Scientists invent dissolvable brain implant the size of grain of rice
Scientists have invented a tiny brain implant which dissolves inside a patient's body after monitoring temperature and blood pressure. About the size of a grain of rice, the innovative chip does away with the need for wires and surgical extraction.
The biodegradable implant technology, published in the journal Nature on Monday, has so far proven successful in the brains of rats. When placed under the skin of rats but on top of their skulls, the implants were able to monitor temperature and intracranial pressure. That information was fed wirelessly to computers, and accurately matched the readings on conventional monitors.
Such monitoring is often necessary when keeping tabs on a patient's health and recovery following an injury, and the scientists behind the invention believe the chip could successfully be implanted in human brains and other vital organs in the future.
"The ultimate strategy is to have a device that is entirely implanted, intimately connected with the organ you want to monitor and can transmit signals wirelessly, allowing doctors to intervene if necessary to prevent bigger problems," Washington University neurosurgeon Dr. Rory Murphy said in a statement.

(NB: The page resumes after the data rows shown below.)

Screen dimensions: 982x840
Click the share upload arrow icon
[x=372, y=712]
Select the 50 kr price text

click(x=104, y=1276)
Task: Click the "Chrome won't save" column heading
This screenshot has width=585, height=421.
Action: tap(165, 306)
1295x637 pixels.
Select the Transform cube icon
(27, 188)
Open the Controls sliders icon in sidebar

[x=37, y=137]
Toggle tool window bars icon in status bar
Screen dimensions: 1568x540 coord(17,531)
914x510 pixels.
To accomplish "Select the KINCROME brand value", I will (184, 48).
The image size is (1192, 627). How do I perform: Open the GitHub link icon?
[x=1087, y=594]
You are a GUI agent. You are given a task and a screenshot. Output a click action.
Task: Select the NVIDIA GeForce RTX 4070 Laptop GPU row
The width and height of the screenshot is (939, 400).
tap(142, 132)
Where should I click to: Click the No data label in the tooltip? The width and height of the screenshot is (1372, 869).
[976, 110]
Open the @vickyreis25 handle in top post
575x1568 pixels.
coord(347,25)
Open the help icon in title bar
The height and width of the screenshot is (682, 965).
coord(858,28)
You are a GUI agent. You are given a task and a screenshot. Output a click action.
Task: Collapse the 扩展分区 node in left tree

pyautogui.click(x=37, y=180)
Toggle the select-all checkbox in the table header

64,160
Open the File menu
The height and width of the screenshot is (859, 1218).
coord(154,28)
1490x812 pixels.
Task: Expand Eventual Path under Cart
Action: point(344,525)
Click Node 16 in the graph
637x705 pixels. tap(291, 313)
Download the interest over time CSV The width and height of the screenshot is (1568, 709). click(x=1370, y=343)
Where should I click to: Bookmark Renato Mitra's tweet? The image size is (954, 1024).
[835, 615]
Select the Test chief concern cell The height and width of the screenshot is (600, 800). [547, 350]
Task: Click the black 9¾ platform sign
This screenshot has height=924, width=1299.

The chip is made from a dissolvable silicon material mixed with a harmless polymer called polyactic-co-glycolic acid, which would allow it to disappear after its work is completed. Experiments showed that the material completely dissolves in saline solution after a few days.
“The benefit of these new devices is that they dissolve over time, so you don't have something in the body for a long time period, increasing the risk of infection, chronic inflammation and even erosion through the skin or the organ in which it's placed,” Murphy said.
The dissolvable chip means there are no cumbersome wires associated with the implant, and it doesn't need to be surgically removed when it has finished its job, thereby decreasing risk for the patient. Current implants leave patients susceptible to infection, bleeding and allergic reactions.
"...The devices commonly used today are based on technology from the 1980s. They're large, they're unwieldy, and they have wires that connect to monitors in the intensive care unit. They give accurate readings, and they help, but there are ways to make them better,” said Murphy.
The next step for Murphy and his team is to test the dissolvable implant on humans.